Action item
Scan the records below for the line with "This screenshot has width=615, height=288." and the line with "Task: Open the member role dropdown". Repeat those two lines and every line between them exactly, and nothing else.
+===+
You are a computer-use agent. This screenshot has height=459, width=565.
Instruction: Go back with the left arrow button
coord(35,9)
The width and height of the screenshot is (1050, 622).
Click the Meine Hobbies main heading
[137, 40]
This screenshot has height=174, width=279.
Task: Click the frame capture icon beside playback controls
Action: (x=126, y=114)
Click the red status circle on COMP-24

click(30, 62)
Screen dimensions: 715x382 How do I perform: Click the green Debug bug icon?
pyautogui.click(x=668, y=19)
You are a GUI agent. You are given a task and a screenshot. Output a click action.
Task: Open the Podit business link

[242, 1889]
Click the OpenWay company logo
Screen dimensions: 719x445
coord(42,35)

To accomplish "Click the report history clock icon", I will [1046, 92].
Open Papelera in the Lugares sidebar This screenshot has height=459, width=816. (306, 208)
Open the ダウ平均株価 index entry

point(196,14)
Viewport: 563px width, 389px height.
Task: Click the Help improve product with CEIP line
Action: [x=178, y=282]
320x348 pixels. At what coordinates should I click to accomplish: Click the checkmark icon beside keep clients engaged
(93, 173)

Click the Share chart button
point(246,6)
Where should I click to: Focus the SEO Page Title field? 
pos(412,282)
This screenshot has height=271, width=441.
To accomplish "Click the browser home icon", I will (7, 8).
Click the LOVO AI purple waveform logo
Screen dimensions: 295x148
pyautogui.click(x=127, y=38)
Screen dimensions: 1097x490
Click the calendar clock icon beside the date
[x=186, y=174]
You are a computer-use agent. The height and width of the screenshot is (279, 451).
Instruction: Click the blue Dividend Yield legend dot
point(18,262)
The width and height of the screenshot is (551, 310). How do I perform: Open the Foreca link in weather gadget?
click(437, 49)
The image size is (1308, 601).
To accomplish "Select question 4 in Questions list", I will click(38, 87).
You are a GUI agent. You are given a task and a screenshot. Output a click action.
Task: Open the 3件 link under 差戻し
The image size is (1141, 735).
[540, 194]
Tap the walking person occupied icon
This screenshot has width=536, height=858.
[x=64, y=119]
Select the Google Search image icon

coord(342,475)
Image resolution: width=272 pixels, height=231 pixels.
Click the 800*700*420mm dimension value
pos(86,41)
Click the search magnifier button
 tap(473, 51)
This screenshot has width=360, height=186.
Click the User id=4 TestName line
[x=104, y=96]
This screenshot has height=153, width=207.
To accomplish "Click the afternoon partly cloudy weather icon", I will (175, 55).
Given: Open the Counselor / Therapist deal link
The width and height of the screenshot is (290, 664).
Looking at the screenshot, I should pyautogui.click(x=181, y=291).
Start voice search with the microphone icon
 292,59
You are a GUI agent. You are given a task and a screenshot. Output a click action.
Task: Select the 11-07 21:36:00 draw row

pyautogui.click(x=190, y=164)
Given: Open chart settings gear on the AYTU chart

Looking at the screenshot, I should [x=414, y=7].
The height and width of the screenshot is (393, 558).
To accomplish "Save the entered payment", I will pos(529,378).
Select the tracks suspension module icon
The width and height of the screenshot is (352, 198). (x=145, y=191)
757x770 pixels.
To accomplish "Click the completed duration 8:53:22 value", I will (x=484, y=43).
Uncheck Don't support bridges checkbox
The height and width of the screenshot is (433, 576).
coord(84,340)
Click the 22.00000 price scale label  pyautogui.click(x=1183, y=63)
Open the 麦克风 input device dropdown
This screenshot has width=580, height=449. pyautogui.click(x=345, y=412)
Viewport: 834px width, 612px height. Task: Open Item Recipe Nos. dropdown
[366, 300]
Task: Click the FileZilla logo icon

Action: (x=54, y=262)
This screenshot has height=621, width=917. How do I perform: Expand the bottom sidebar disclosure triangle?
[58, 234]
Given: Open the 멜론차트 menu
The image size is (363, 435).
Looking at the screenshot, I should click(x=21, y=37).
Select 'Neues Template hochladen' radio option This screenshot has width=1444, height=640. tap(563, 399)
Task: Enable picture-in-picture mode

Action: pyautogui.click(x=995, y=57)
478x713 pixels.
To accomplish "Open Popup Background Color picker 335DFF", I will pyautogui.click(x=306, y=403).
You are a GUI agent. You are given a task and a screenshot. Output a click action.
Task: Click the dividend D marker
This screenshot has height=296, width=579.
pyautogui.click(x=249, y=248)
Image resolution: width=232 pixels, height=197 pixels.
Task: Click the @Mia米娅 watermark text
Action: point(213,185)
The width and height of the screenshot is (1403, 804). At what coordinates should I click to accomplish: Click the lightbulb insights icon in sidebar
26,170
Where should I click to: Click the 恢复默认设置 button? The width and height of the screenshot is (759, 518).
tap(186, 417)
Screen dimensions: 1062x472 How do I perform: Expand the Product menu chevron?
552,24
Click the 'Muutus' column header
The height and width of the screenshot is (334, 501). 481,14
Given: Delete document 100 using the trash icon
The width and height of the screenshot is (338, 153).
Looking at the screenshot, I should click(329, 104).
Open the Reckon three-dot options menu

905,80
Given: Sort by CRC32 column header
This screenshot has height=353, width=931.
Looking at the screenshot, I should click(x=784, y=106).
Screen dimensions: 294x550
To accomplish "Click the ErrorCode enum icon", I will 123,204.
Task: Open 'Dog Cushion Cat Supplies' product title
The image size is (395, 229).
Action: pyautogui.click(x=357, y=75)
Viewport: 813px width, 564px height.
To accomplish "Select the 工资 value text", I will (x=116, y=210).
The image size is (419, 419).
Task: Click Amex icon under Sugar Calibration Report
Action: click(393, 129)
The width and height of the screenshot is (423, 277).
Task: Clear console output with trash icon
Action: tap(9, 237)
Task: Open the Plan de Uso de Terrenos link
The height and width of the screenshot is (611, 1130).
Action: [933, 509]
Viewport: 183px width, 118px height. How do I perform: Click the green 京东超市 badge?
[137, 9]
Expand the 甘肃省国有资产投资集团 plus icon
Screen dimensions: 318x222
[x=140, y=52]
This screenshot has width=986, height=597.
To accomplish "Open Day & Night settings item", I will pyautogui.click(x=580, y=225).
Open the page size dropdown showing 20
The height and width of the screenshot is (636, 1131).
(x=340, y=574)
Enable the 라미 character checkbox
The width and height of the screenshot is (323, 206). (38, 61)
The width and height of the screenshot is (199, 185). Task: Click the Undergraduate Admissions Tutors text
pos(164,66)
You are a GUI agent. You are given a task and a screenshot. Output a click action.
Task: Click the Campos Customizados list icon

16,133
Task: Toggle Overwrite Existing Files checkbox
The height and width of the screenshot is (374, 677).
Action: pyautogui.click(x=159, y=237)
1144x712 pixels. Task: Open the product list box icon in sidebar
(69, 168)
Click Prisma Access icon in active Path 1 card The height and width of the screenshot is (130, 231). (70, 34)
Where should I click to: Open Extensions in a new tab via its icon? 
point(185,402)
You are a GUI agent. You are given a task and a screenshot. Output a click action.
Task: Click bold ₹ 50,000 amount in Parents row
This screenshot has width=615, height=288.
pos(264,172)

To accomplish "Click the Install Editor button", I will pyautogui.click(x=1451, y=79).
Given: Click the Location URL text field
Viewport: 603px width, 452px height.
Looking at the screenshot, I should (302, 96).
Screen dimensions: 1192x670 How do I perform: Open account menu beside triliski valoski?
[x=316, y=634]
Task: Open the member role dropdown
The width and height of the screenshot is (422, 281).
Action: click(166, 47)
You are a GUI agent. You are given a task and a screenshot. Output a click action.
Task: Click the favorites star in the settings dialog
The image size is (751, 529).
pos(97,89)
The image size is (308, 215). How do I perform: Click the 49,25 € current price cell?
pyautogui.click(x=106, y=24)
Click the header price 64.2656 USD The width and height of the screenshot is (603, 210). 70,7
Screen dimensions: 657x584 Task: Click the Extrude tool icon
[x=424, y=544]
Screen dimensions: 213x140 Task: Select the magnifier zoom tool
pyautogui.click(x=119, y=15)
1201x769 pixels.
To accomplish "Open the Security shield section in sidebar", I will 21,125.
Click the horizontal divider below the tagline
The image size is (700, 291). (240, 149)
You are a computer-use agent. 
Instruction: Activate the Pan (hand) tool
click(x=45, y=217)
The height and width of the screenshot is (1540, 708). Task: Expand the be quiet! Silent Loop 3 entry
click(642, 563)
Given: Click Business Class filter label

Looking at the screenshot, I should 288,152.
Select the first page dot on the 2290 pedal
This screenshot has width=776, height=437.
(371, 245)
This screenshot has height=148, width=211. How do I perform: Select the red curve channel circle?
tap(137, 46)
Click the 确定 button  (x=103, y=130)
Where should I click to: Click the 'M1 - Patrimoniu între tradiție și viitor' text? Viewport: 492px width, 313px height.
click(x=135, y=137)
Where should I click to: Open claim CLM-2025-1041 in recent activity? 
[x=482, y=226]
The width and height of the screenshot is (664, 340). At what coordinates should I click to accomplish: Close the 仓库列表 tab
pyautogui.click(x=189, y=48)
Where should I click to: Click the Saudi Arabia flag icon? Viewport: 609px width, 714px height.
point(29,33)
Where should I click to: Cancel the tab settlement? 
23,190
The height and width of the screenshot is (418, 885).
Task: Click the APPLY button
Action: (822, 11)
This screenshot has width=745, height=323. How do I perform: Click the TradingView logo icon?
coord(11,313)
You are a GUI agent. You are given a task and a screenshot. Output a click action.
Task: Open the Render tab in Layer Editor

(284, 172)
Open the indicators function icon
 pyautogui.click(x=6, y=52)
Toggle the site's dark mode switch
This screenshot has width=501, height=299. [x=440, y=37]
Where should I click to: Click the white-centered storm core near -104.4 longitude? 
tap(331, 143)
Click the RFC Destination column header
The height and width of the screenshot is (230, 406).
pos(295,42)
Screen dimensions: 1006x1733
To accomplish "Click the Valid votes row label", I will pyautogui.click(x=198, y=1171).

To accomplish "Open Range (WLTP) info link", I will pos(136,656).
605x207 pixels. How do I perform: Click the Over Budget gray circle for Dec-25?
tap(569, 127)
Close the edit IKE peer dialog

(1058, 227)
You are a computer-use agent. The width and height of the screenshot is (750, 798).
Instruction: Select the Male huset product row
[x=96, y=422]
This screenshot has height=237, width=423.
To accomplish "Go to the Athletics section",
+===+
Exercise answer
This screenshot has width=615, height=288.
pos(264,172)

To accomplish "Click the Install Editor button", I will pyautogui.click(x=1451, y=79).
Given: Click the Location URL text field
Viewport: 603px width, 452px height.
Looking at the screenshot, I should (302, 96).
Screen dimensions: 1192x670 How do I perform: Open account menu beside triliski valoski?
[x=316, y=634]
Task: Open the member role dropdown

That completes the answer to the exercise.